(Items from a dataset)
- - - - -

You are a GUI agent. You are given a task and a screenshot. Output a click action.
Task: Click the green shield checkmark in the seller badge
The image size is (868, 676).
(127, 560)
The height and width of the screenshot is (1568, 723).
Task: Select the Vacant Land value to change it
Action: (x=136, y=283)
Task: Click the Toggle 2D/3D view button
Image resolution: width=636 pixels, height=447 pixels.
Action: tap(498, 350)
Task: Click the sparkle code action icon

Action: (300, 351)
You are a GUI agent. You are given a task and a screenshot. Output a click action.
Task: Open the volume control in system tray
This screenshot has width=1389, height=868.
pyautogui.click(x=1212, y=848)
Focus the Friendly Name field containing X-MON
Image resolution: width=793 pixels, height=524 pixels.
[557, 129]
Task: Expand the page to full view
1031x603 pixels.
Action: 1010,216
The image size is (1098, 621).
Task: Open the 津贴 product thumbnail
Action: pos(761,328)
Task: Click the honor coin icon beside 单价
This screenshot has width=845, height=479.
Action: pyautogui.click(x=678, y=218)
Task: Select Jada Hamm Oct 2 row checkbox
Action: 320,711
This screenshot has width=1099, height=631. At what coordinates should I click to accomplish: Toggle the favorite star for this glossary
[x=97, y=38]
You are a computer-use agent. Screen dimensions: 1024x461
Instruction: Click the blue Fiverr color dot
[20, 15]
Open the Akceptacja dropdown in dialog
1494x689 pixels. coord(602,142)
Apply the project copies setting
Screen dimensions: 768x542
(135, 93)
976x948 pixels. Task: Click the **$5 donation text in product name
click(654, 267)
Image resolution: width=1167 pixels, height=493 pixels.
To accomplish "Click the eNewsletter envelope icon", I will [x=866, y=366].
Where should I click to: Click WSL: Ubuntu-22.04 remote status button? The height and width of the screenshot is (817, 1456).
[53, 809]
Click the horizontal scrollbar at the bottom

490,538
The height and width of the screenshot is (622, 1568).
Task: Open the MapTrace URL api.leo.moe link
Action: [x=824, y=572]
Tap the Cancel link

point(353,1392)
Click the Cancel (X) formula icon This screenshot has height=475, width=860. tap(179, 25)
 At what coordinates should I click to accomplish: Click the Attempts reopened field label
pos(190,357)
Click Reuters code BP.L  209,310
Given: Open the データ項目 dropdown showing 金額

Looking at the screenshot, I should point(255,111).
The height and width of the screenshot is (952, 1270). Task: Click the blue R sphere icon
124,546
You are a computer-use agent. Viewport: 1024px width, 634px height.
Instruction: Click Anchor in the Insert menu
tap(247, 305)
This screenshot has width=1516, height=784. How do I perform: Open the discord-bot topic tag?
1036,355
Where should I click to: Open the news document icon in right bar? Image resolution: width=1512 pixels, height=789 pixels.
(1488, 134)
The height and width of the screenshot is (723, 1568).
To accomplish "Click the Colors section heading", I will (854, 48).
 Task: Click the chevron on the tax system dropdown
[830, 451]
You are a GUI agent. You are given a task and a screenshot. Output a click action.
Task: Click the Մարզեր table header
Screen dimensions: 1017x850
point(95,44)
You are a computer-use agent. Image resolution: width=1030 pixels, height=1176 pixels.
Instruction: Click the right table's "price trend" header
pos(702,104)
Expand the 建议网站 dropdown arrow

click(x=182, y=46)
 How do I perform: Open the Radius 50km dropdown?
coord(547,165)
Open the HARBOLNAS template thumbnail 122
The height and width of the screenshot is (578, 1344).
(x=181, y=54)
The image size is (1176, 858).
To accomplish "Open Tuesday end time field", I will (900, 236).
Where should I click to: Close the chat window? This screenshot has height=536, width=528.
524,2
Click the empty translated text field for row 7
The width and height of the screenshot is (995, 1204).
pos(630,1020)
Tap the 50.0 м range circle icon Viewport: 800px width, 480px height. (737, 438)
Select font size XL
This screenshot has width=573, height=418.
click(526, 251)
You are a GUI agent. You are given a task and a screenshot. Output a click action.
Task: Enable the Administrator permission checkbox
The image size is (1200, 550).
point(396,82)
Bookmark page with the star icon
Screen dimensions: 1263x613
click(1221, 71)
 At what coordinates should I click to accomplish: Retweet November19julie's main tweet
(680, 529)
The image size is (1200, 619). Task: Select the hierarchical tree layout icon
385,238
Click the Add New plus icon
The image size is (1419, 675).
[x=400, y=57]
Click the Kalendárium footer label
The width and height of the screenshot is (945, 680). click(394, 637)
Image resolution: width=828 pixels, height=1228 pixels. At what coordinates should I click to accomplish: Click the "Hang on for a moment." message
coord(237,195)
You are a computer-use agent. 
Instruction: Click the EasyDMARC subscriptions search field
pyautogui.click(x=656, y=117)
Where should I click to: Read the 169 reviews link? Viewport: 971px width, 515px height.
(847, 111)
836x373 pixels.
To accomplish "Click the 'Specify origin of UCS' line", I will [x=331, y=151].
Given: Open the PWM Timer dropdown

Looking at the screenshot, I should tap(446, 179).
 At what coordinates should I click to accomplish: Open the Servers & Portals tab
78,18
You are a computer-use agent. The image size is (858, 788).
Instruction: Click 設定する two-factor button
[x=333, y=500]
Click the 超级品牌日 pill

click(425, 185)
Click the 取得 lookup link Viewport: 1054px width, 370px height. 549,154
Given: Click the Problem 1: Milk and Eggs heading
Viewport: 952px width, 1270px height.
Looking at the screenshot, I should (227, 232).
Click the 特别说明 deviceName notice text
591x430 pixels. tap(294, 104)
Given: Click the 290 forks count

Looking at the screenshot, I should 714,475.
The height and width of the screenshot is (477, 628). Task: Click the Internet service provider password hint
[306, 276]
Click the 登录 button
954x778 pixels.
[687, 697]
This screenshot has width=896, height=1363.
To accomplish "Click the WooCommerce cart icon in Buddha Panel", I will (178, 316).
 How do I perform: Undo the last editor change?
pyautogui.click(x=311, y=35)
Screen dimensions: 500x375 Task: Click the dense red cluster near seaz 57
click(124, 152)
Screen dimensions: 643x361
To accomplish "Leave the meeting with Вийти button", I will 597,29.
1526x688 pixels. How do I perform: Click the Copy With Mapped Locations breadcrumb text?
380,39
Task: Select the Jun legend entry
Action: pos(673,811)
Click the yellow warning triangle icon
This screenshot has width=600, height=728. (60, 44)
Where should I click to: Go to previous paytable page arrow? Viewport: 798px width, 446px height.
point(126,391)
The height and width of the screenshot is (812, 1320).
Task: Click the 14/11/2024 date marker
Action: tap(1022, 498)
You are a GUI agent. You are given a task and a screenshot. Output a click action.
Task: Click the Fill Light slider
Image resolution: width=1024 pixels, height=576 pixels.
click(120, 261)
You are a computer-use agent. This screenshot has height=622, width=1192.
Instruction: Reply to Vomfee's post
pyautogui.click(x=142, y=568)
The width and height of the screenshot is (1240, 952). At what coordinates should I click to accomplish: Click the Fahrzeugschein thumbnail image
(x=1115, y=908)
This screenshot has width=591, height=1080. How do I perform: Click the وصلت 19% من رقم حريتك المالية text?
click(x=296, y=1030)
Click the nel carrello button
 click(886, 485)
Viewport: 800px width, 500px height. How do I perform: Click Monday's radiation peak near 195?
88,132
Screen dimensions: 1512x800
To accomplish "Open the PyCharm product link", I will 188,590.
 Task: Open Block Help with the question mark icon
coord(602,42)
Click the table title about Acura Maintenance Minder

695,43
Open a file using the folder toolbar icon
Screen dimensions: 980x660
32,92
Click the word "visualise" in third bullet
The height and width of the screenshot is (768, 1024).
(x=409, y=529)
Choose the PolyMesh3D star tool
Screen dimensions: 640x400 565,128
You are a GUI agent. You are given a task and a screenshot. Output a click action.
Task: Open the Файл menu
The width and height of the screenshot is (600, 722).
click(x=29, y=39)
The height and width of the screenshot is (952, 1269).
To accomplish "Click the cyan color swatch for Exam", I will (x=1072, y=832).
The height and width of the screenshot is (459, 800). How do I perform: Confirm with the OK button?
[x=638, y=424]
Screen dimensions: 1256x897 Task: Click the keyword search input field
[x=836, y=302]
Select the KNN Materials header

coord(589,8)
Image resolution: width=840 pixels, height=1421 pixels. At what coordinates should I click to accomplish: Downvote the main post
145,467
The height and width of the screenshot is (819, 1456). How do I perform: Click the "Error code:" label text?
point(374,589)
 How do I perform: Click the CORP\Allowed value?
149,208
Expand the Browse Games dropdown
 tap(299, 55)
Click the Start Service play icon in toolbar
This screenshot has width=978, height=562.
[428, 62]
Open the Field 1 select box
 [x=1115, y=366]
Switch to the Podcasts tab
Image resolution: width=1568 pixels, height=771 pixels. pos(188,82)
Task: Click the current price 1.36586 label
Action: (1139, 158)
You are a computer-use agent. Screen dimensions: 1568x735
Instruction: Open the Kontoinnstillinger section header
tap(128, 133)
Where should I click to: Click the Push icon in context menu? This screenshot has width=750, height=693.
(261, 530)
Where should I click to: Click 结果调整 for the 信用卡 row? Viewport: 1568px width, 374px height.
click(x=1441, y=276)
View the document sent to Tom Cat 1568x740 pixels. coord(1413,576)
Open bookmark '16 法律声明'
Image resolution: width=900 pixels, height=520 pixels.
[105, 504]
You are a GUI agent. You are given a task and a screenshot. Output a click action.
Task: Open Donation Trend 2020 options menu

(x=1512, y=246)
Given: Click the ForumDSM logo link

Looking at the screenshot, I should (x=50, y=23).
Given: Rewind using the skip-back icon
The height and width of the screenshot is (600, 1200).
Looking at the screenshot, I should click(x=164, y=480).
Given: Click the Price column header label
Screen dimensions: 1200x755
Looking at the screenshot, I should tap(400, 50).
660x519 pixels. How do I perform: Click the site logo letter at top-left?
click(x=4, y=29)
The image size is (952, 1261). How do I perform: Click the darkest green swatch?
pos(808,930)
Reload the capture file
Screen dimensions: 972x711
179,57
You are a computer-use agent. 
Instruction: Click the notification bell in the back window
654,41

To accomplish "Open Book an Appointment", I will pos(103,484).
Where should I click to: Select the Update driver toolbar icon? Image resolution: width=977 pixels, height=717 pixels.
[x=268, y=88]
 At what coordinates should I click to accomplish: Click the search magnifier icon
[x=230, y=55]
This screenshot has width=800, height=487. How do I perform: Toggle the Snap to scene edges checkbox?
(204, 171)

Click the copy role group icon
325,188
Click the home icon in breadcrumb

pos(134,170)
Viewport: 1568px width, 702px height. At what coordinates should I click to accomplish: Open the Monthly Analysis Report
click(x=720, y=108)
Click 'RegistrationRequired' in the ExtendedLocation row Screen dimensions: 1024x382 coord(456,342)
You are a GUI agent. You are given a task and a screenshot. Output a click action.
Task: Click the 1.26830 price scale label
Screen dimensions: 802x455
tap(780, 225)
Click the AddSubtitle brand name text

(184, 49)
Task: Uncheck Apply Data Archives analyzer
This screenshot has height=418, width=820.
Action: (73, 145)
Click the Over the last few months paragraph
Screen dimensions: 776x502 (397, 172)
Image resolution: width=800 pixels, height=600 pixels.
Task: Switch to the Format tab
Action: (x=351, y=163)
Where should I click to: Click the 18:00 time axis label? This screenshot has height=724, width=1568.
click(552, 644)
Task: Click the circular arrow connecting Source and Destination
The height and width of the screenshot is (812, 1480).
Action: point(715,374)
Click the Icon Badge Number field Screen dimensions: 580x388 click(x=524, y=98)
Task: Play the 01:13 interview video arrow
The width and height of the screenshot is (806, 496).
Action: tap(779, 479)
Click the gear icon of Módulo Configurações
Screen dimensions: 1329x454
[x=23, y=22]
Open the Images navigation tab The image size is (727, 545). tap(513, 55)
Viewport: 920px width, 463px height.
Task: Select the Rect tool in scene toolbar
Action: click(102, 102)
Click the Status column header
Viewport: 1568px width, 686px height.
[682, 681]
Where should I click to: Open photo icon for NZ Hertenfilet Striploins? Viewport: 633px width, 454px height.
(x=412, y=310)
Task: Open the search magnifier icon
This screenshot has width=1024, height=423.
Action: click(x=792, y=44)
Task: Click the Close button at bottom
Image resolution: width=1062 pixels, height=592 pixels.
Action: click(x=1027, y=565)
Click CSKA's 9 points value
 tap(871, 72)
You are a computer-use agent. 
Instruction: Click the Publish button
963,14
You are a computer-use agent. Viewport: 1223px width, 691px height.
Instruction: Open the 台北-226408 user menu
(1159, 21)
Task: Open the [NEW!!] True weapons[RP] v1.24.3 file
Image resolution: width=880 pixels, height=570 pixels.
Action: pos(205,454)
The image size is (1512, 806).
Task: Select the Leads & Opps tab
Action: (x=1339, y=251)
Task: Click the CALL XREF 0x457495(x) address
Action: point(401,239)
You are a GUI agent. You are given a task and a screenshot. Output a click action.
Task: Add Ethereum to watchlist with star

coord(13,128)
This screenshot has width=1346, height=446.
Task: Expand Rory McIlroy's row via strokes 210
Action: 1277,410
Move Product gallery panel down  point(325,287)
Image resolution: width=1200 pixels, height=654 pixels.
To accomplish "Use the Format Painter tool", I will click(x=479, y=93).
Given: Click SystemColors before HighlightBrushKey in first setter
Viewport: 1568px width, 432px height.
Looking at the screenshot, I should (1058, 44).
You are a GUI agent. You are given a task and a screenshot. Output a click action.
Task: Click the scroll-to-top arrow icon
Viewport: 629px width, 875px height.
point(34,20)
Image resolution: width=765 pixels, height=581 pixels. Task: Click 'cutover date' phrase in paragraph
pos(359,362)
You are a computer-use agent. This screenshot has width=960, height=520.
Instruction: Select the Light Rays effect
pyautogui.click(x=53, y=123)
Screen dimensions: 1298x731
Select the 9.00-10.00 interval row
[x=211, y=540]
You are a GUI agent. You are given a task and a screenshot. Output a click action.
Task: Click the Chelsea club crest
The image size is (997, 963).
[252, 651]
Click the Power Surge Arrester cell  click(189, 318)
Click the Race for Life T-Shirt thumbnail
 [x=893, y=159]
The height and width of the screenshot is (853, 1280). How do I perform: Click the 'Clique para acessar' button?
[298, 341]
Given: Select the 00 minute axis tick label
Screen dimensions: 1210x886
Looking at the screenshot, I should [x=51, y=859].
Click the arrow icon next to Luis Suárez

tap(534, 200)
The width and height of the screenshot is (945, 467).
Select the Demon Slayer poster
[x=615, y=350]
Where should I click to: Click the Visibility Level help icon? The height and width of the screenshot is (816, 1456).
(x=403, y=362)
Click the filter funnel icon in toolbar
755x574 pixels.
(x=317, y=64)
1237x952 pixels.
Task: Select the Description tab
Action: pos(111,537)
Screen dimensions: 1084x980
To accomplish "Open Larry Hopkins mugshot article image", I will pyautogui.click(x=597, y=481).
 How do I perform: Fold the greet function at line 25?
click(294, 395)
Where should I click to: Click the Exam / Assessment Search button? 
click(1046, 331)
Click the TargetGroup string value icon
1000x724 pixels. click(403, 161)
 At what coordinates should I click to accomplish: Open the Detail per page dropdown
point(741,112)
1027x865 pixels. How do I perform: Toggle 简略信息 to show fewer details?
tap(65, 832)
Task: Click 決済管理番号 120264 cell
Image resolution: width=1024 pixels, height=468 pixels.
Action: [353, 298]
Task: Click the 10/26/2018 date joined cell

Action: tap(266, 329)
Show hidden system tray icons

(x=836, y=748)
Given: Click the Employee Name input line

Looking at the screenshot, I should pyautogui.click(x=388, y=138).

- - - - -

Instructions to follow: Look back at the entries above. Retype the line with "Open the Akceptacja dropdown in dialog", the line with "You are a computer-use agent. Image", and all lines in between.

Answer box:
Open the Akceptacja dropdown in dialog
1494x689 pixels. coord(602,142)
Apply the project copies setting
Screen dimensions: 768x542
(135, 93)
976x948 pixels. Task: Click the **$5 donation text in product name
click(654, 267)
Image resolution: width=1167 pixels, height=493 pixels.
To accomplish "Click the eNewsletter envelope icon", I will [x=866, y=366].
Where should I click to: Click WSL: Ubuntu-22.04 remote status button? The height and width of the screenshot is (817, 1456).
[53, 809]
Click the horizontal scrollbar at the bottom

490,538
The height and width of the screenshot is (622, 1568).
Task: Open the MapTrace URL api.leo.moe link
Action: [x=824, y=572]
Tap the Cancel link

point(353,1392)
Click the Cancel (X) formula icon This screenshot has height=475, width=860. tap(179, 25)
 At what coordinates should I click to accomplish: Click the Attempts reopened field label
pos(190,357)
Click Reuters code BP.L  209,310
Given: Open the データ項目 dropdown showing 金額

Looking at the screenshot, I should point(255,111).
The height and width of the screenshot is (952, 1270). Task: Click the blue R sphere icon
124,546
You are a computer-use agent. Viewport: 1024px width, 634px height.
Instruction: Click Anchor in the Insert menu
tap(247, 305)
This screenshot has width=1516, height=784. How do I perform: Open the discord-bot topic tag?
1036,355
Where should I click to: Open the news document icon in right bar? Image resolution: width=1512 pixels, height=789 pixels.
(1488, 134)
The height and width of the screenshot is (723, 1568).
To accomplish "Click the Colors section heading", I will (854, 48).
 Task: Click the chevron on the tax system dropdown
[830, 451]
You are a GUI agent. You are given a task and a screenshot. Output a click action.
Task: Click the Մարզեր table header
Screen dimensions: 1017x850
point(95,44)
You are a computer-use agent. Image resolution: width=1030 pixels, height=1176 pixels.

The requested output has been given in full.